Fifth Avenue has been cordoned off and crowds are gathering. Music and drums echo off the buildings. Floats creep past. Dancers are dressed as superheroes. Batman shakes his
ass and spanks Robin. A marching band with baton-twirlers. The musicians are young men wearing evening gowns. There are Medusas and Evita Peróns, Marilyn Monroes and a female Elvis. Mothers
and fathers hold up banners that read ‘I love my gay son’. Men dance with men. Women dance with women. A convertible with the top down drives slowly past, princess-men sitting in the
back waving like the Queen of England; their make-up has smudged. Boys and girls hand out cups of water and towels. The paraders pat themselves dry and smile for the cameras. The music changes from
marching bands to drum and bass, from jazz to honky-tonk piano. A woman with a shaved head plays a classical piano on the back of a yellow pick-up truck. A DJ balances on a float, one hand stuck to
a set of pink headphones. She dances. Transvestite Miss Americas in sequined evening gowns wave stiffly from the back of a blue van. Banners read,
Whole Foods support gay marriage
;
Gay
Marriage
=
Gay Registry
=
Gay Clutter. Store with us!

But Edmund remembers love.

31

A reporter watches a promotional film from 1949 that shows the high towers of Stuyvesant Town, an eighty-acre high-rise development in the Lower East Side that was built at the
suggestion of Robert Moses. The film shows dozens of housing blocks built in landscaped gardens. Families are sitting on the grass with their children. Couples are strolling slowly along the
pathways. Old people are sitting on benches and feeding the birds.
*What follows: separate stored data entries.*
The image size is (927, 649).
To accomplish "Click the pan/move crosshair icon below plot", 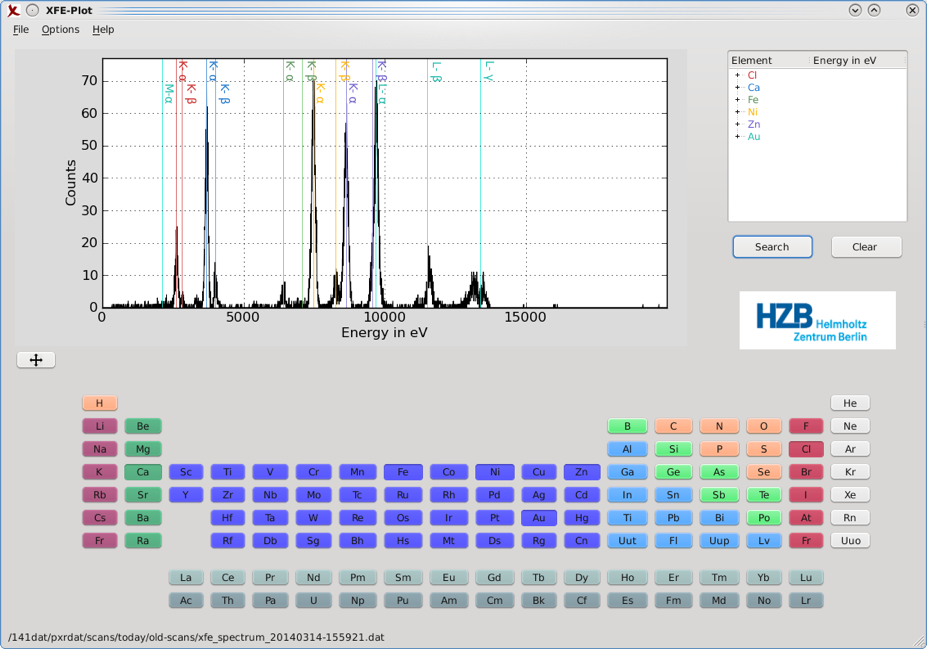I will tap(36, 360).
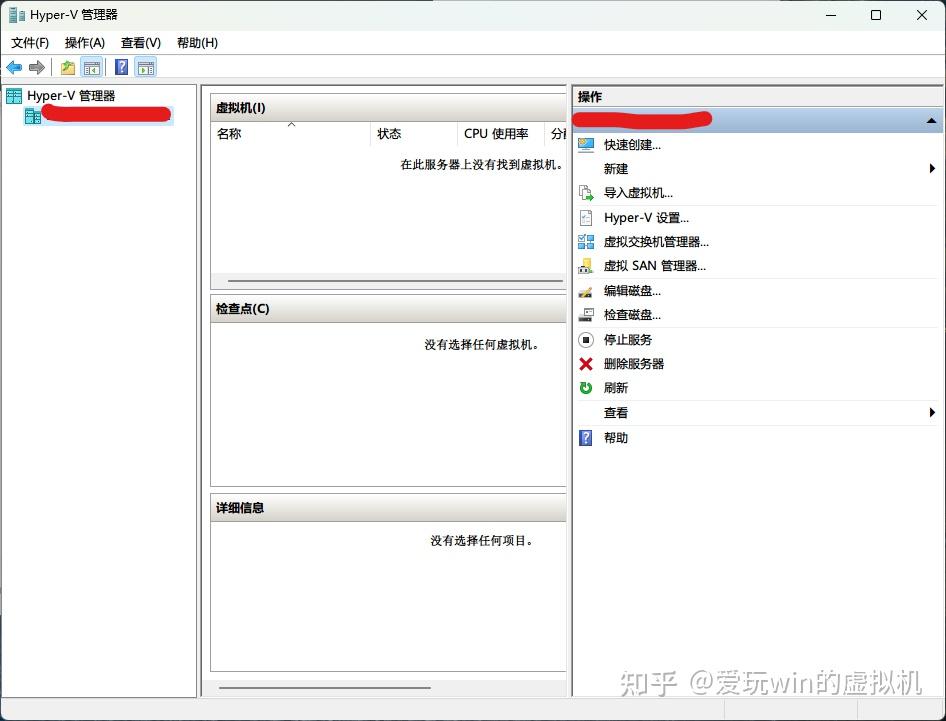Collapse the Actions pane with the chevron
This screenshot has height=721, width=946.
coord(931,120)
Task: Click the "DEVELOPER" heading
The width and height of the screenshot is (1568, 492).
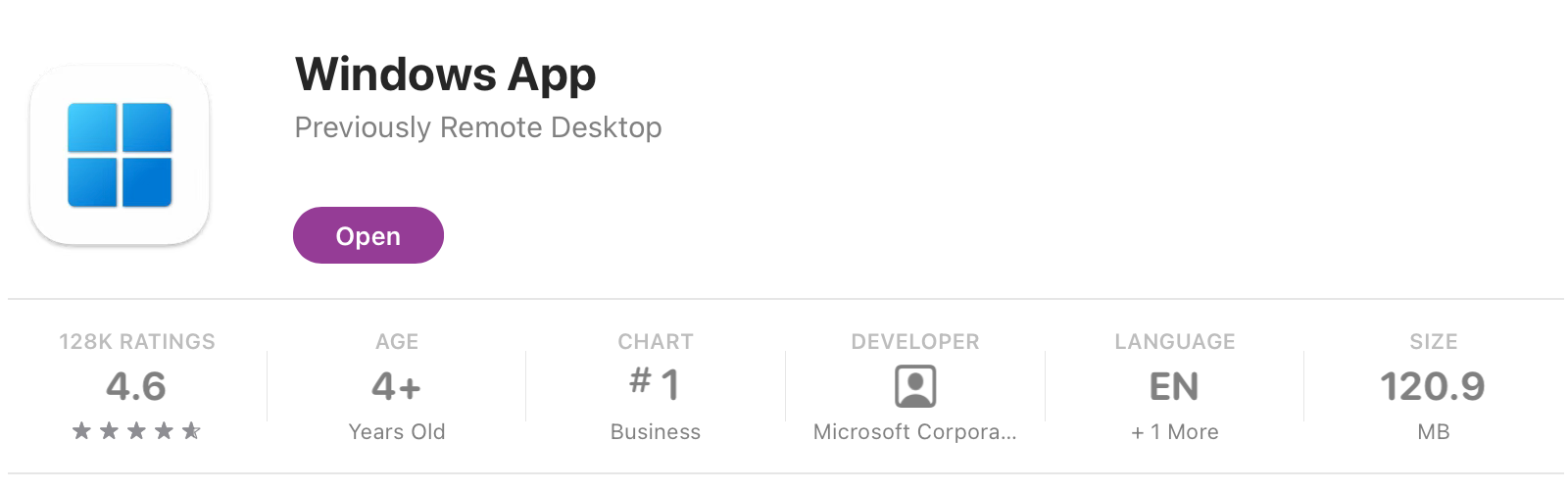Action: [x=915, y=342]
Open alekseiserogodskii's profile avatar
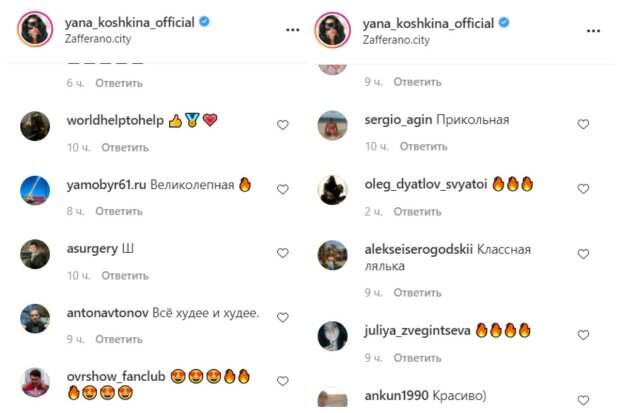 (333, 255)
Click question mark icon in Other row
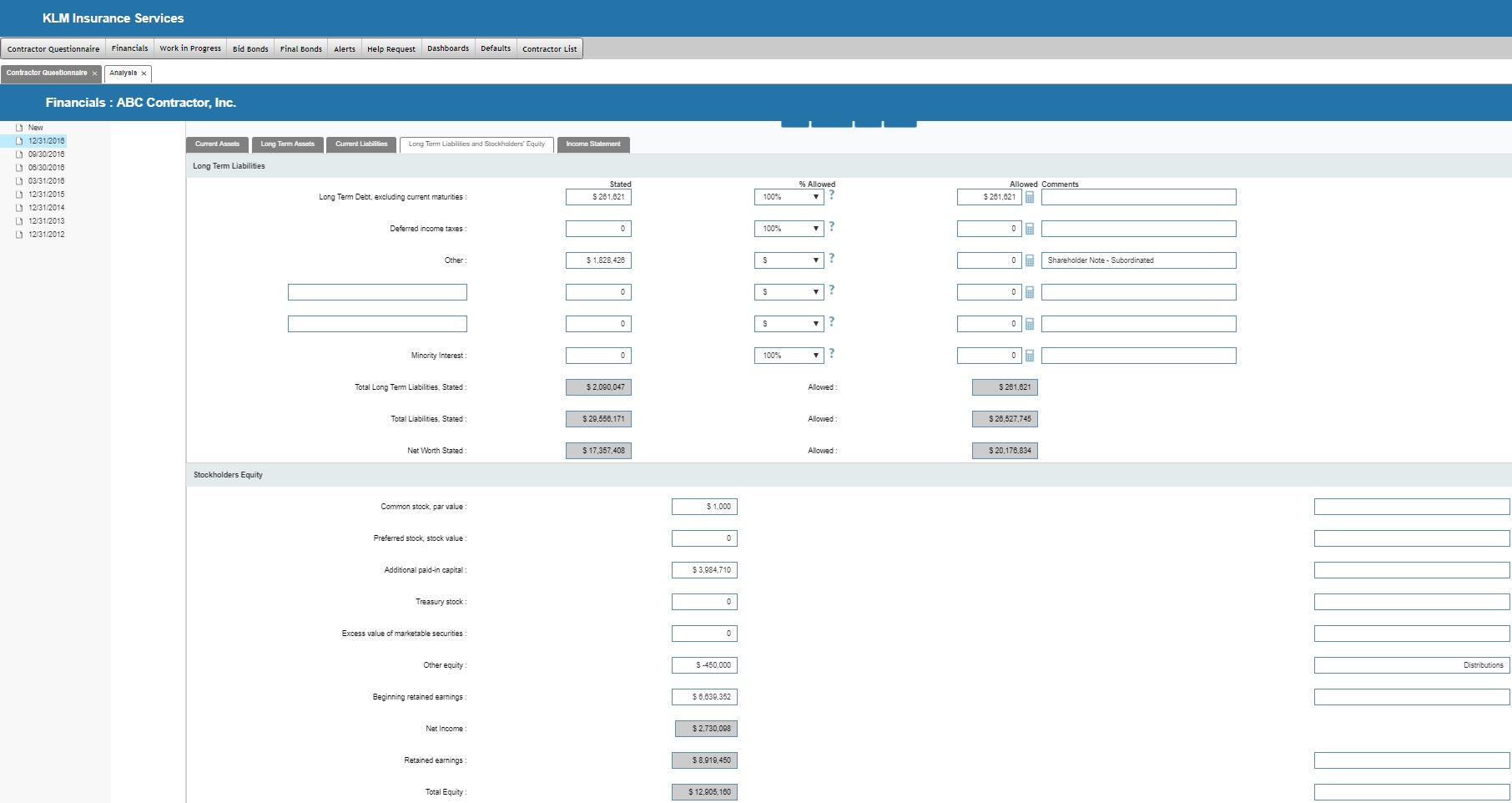 click(x=831, y=259)
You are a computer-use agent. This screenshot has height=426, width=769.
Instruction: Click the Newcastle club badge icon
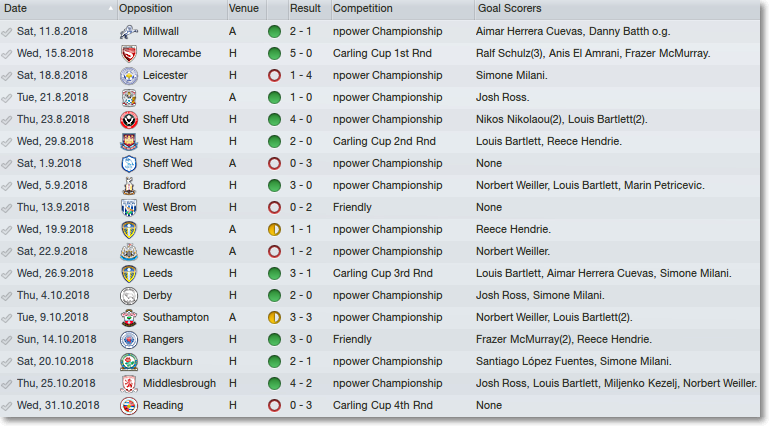[129, 251]
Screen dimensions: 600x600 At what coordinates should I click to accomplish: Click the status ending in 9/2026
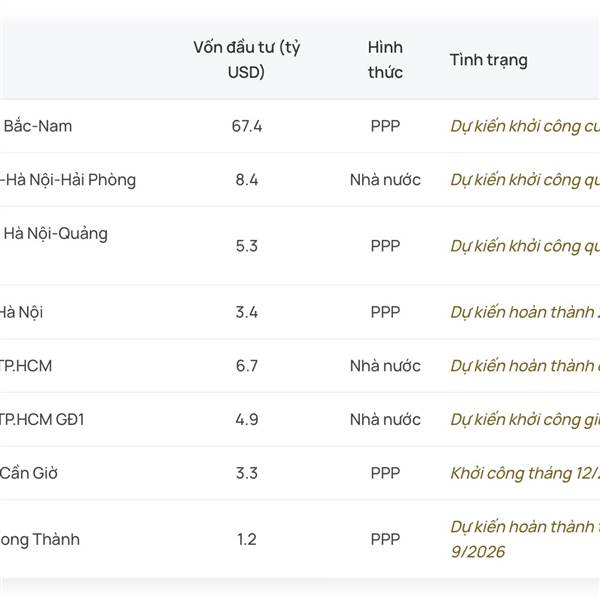pyautogui.click(x=478, y=551)
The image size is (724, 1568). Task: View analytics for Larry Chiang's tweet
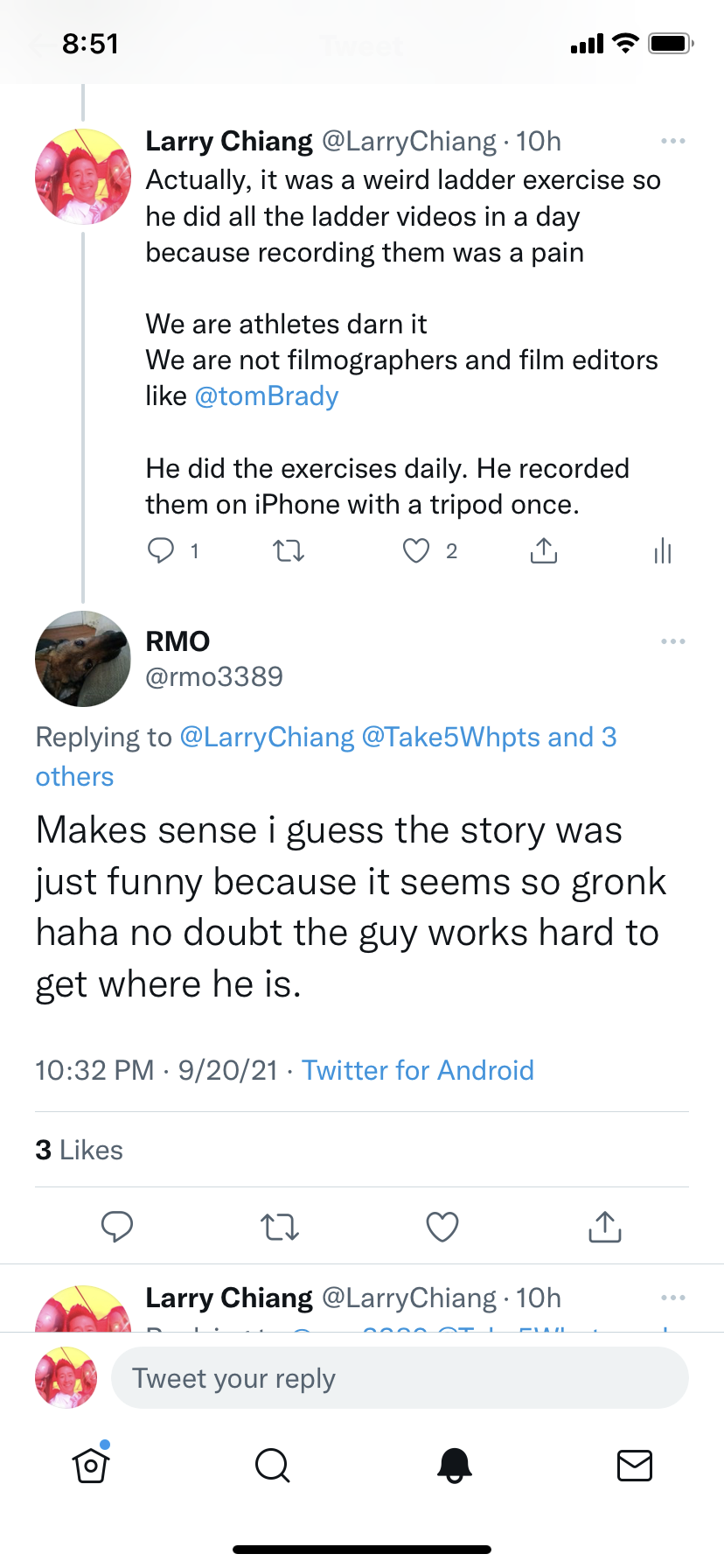[x=663, y=551]
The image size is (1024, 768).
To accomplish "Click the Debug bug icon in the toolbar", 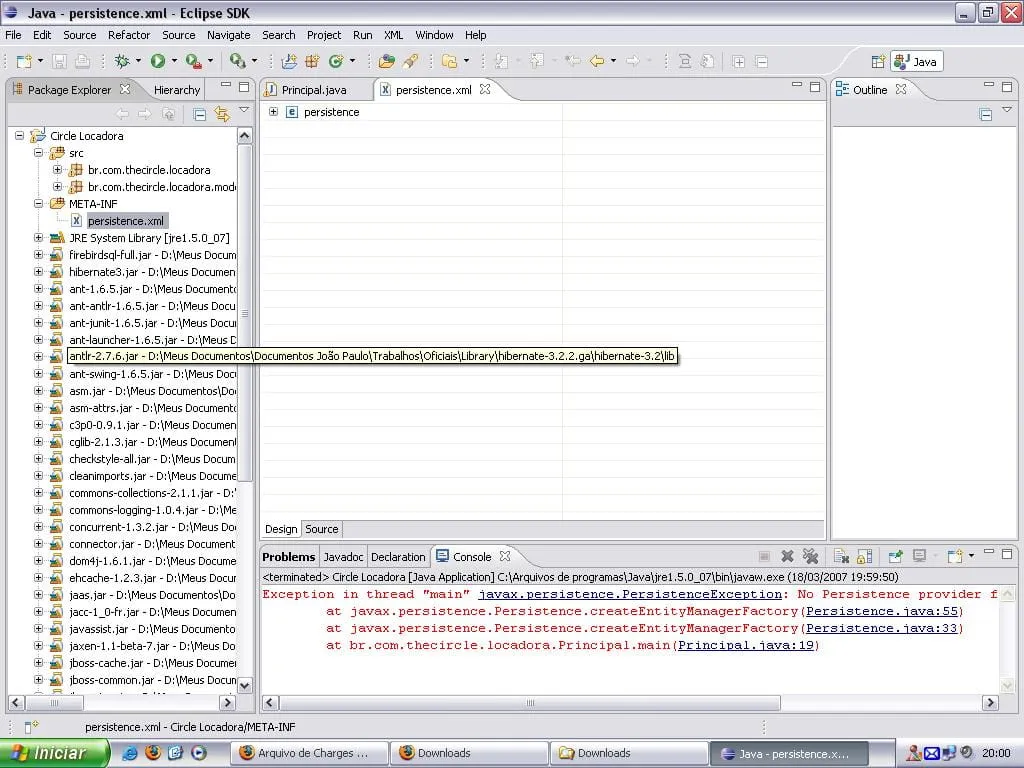I will tap(122, 61).
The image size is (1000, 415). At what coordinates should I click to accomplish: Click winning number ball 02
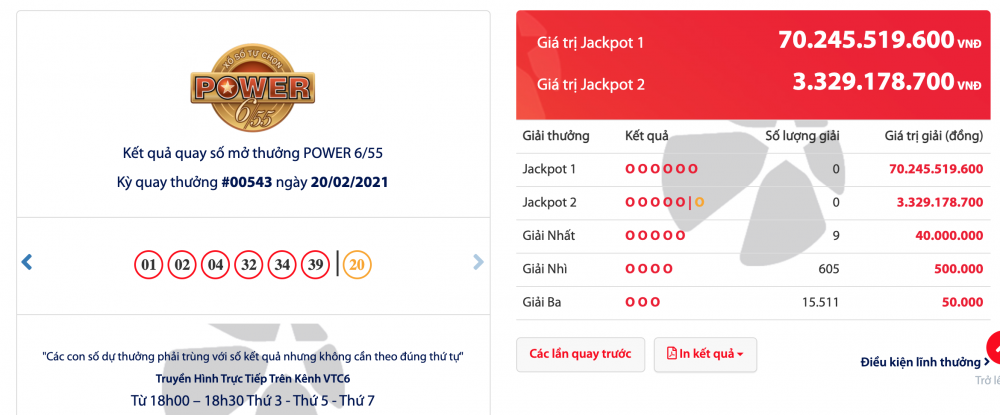182,265
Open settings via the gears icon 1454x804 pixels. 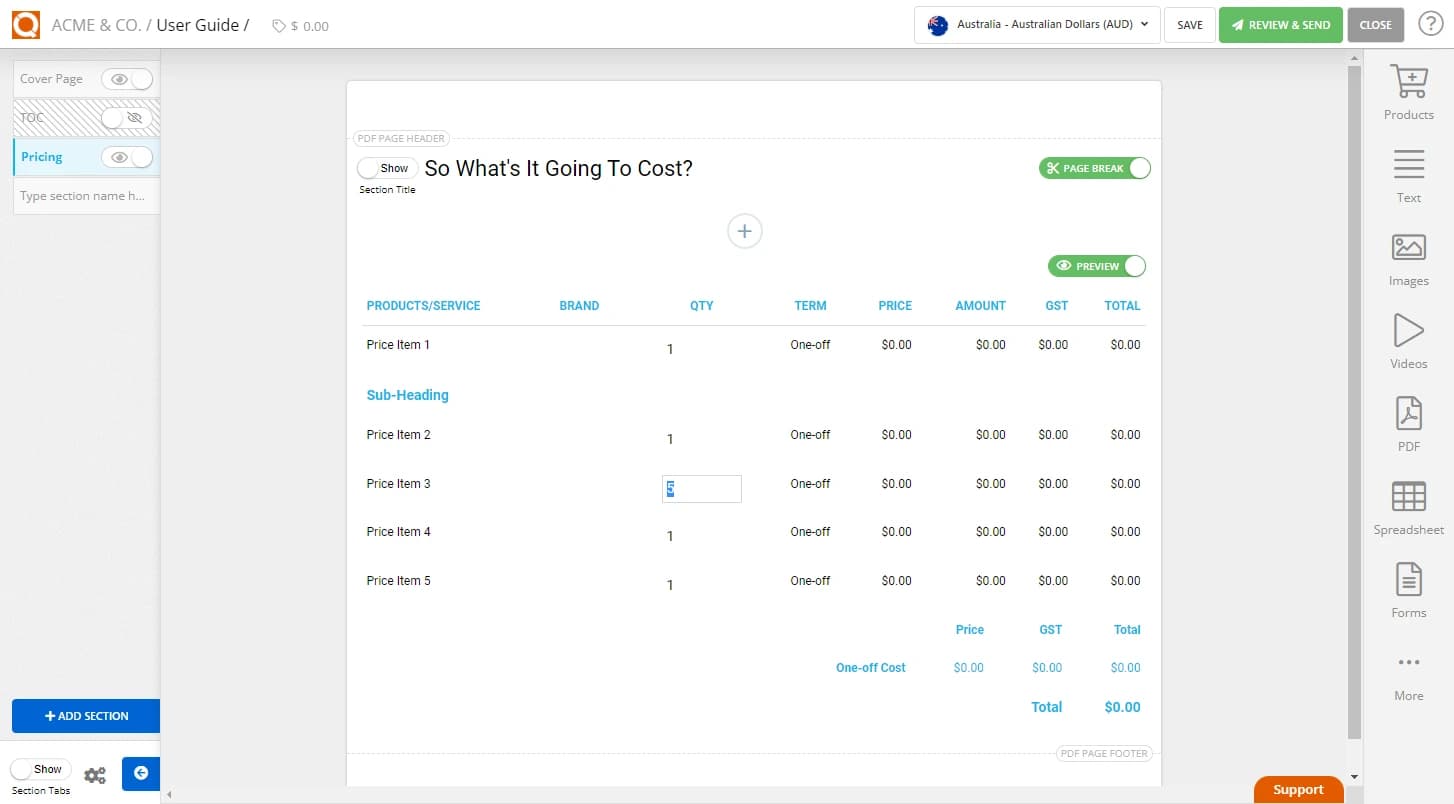[x=95, y=774]
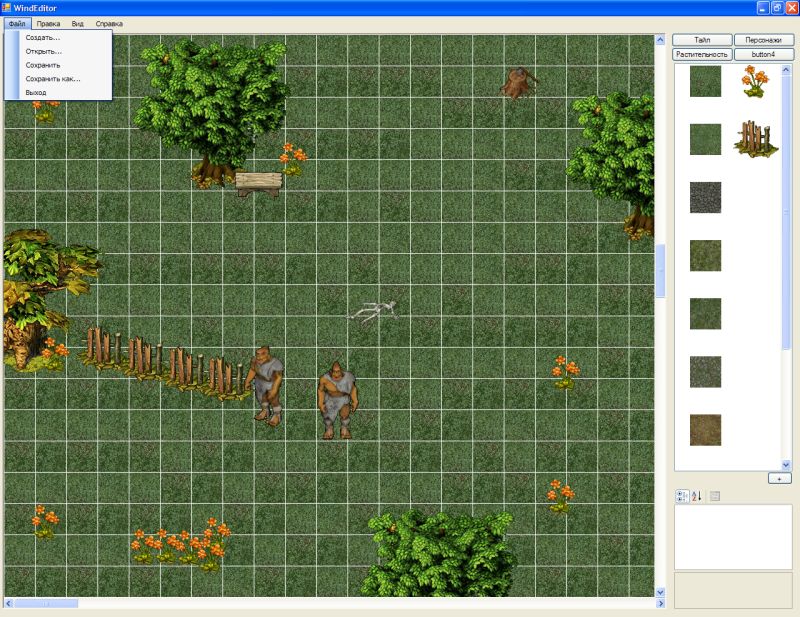800x617 pixels.
Task: Click the Alphabetical A-Z sort icon
Action: [697, 496]
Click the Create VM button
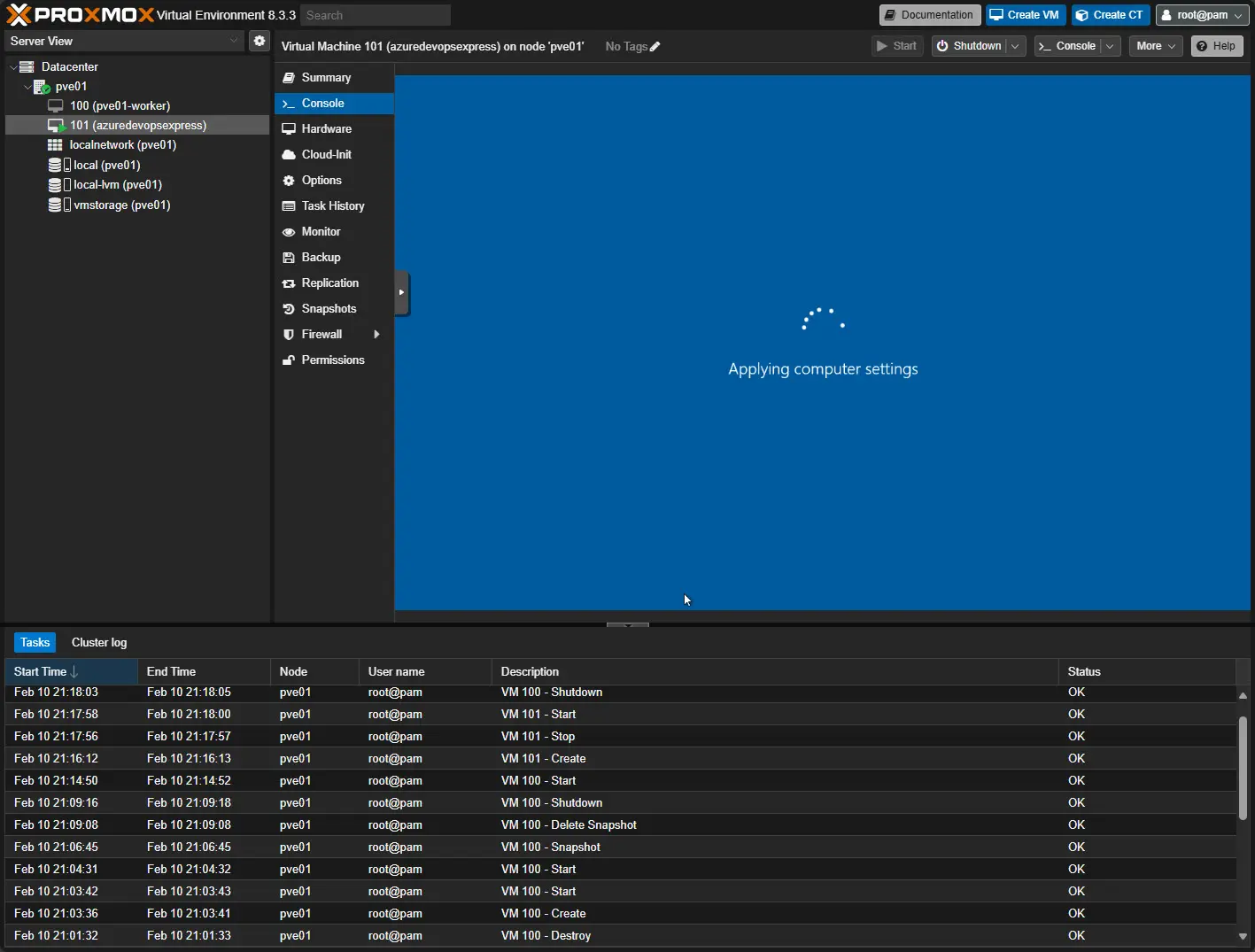1255x952 pixels. tap(1025, 15)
The narration describes the miracle born to this area, once the site of slums and depravity – abandoned gas works and run-down tenements – people now have somewhere clean to live,
modern apartments with grass, children’s play areas, and a perimeter fence.

The voice-over says,

What was once a run-down, dying section of the great city of New York has been recreated and today this section is a beautiful park-like community. Yesterday there was hardly a patch of
green to be found anywhere in this district. Today there are many acres of lawns and shady trees and miles of winding walks close to everybody’s apartment. Yesterday, children had to play on
the sidewalks or fire escapes or in the dangerous streets but today there are safe play facilities for boys and girls of all ages.

The film doesn’t mention those who lived in the Gas House District who have been evicted from their homes or the fact that the people living in the development now are all middle class,
married and white.

The reporter reads back his notes for what Moses said about this.

It is well within the rights of the board to accept who they want into the estate. To let just anybody in would lower the value of the property and be detrimental to their annual
yield
.

Also:

What do I believe? I believe in limited objectives and in getting things done. If you want a text, let me quote George Bernard Shaw from the dedication of
Man and Superman.
‘This’, says Shaw, ‘is the true joy in life, the being used for a purpose recognized by yourself as a mighty one; the being thoroughly worn out before you are thrown on the
scrap heap; the being the force of Nature instead of a feverish, selfish little clod of grievances complaining that the world will not devote itself to making you happy.’ Those were the words
of a courageous man and I can add nothing to them.

Rimbaud in New York

(1978–79)

DAVID WOJNAROWICZ

The photograph depicts a man wearing a mask, the face of Arthur Rimbaud, that look he has, slightly askance, ready for anything.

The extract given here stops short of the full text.